▶ **Task**: Repeat exactly, and only, the lines from the one containing "Select Demo Manager" through the last line of the data below.

▶ **Record excerpts**:

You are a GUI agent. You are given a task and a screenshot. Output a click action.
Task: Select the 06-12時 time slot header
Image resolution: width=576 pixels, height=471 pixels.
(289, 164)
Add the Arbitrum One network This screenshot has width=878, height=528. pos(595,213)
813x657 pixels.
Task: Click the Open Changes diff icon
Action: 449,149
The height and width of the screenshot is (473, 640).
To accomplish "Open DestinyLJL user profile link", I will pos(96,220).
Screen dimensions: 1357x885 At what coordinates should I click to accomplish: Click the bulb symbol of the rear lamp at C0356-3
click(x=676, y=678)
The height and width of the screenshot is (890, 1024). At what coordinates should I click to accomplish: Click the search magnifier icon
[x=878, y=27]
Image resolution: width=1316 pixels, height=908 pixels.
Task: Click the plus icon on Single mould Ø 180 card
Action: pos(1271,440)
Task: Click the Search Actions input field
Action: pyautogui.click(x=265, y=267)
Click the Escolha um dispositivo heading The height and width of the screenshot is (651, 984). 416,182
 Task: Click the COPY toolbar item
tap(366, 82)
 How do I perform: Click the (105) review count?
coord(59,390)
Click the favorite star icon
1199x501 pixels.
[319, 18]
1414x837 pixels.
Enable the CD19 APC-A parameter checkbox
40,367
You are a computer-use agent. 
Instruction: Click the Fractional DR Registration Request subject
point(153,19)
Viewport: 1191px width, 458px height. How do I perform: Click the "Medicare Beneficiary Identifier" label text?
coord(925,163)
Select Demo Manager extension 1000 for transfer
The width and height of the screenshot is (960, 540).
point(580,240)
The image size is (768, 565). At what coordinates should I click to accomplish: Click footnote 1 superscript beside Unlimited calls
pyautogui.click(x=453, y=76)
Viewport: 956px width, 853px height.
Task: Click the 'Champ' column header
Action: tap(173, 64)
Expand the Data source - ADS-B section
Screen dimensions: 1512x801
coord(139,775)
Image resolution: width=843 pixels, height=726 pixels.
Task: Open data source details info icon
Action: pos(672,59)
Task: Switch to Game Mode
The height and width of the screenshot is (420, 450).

▶ **Answer below**:
Select Demo Manager extension 1000 for transfer
The width and height of the screenshot is (960, 540).
point(580,240)
The image size is (768, 565). At what coordinates should I click to accomplish: Click footnote 1 superscript beside Unlimited calls
pyautogui.click(x=453, y=76)
Viewport: 956px width, 853px height.
Task: Click the 'Champ' column header
Action: tap(173, 64)
Expand the Data source - ADS-B section
Screen dimensions: 1512x801
coord(139,775)
Image resolution: width=843 pixels, height=726 pixels.
Task: Open data source details info icon
Action: pos(672,59)
Task: Switch to Game Mode
The height and width of the screenshot is (420, 450).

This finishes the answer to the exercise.